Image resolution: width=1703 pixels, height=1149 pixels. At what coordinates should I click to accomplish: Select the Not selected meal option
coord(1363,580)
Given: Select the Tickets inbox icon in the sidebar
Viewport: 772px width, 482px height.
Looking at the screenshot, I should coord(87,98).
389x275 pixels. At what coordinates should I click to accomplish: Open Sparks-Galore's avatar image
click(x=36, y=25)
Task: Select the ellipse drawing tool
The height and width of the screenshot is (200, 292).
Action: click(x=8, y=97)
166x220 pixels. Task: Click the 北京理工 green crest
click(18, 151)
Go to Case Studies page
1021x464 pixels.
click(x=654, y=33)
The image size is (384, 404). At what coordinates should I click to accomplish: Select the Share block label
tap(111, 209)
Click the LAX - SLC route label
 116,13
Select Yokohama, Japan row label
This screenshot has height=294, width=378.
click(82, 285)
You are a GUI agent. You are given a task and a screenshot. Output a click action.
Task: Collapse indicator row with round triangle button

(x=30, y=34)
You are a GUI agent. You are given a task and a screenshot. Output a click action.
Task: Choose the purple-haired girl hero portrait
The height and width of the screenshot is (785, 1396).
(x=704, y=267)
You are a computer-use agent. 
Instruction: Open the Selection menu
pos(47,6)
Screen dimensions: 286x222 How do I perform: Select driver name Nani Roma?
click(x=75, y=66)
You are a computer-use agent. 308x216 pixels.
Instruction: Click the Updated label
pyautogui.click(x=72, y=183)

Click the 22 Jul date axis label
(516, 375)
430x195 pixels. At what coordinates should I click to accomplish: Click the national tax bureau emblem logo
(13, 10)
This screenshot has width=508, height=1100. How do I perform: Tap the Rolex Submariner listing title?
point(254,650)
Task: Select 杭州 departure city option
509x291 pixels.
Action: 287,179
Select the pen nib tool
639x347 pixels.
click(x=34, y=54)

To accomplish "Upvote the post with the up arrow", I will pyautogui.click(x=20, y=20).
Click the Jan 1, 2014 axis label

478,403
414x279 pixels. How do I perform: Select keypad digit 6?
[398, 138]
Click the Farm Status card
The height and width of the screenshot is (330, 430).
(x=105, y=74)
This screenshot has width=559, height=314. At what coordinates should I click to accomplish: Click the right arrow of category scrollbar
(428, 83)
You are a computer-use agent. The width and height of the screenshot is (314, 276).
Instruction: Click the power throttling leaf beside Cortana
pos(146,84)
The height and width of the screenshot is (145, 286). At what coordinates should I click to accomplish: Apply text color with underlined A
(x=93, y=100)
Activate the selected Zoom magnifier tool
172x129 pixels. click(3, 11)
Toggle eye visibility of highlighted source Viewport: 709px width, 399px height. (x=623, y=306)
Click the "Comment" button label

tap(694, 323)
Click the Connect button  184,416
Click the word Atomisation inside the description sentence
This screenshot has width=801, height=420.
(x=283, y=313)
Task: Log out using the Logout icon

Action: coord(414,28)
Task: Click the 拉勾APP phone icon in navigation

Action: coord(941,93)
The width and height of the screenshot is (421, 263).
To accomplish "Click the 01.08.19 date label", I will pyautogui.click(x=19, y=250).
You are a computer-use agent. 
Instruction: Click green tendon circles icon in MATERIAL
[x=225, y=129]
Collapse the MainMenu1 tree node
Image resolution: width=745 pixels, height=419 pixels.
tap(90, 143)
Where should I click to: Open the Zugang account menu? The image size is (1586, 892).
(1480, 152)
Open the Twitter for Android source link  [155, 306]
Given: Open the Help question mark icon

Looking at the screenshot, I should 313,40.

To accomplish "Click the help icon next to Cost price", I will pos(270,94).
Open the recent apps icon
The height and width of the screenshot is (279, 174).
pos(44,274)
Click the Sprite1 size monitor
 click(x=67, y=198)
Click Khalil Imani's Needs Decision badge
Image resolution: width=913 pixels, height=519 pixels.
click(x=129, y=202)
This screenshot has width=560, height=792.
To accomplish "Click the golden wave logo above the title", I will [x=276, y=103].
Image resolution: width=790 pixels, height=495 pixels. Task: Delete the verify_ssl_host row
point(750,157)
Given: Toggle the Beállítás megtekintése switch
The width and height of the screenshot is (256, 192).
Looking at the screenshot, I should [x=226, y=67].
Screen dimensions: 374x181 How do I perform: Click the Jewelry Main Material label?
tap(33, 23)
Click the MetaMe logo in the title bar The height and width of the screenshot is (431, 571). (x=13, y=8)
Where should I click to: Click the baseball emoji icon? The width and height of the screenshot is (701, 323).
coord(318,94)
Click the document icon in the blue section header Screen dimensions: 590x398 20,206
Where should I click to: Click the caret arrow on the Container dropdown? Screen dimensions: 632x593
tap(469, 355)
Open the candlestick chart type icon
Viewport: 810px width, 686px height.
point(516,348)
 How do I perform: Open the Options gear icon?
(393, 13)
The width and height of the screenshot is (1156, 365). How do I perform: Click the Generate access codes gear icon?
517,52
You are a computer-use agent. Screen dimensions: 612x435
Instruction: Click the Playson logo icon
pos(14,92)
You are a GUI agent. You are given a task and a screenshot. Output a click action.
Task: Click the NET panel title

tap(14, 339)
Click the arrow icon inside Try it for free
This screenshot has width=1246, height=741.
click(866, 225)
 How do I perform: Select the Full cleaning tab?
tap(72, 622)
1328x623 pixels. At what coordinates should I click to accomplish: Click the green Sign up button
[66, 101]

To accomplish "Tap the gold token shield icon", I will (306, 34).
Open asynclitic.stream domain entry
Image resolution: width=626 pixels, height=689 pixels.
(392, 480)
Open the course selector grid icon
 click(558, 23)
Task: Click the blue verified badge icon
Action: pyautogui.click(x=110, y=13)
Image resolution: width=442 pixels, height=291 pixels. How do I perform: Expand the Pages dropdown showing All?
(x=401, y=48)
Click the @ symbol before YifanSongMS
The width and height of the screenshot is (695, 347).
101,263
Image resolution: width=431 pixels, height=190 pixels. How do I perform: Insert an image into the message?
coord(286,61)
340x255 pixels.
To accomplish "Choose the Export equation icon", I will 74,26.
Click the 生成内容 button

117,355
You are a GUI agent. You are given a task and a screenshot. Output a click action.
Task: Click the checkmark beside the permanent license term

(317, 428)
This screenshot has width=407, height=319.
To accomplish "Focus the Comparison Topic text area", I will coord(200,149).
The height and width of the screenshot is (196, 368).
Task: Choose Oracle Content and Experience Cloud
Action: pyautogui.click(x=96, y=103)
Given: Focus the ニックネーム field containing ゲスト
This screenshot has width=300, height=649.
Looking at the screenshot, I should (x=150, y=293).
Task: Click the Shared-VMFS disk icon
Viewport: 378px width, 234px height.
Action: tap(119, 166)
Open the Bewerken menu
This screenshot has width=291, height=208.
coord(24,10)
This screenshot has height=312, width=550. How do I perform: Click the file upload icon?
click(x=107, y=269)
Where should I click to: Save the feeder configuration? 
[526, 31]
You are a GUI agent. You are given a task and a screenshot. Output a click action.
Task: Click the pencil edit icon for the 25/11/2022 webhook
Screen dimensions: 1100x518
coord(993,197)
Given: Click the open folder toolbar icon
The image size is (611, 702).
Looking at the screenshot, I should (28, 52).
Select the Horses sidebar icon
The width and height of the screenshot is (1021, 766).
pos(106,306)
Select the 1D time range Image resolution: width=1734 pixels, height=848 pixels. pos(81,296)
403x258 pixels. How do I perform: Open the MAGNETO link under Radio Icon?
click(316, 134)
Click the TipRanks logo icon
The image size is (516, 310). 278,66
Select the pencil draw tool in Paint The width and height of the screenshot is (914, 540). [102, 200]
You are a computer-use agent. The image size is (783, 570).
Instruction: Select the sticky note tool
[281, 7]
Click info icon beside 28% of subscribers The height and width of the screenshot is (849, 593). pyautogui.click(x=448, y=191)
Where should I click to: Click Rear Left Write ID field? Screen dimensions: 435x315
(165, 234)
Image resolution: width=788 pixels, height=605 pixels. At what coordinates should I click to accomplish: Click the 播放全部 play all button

=== Problem details ===
Find and copy each line in the material above where the string "pencil" occurs.

=== Answer to this task ===
Task: Click the pencil edit icon for the 25/11/2022 webhook
Select the pencil draw tool in Paint The width and height of the screenshot is (914, 540). [102, 200]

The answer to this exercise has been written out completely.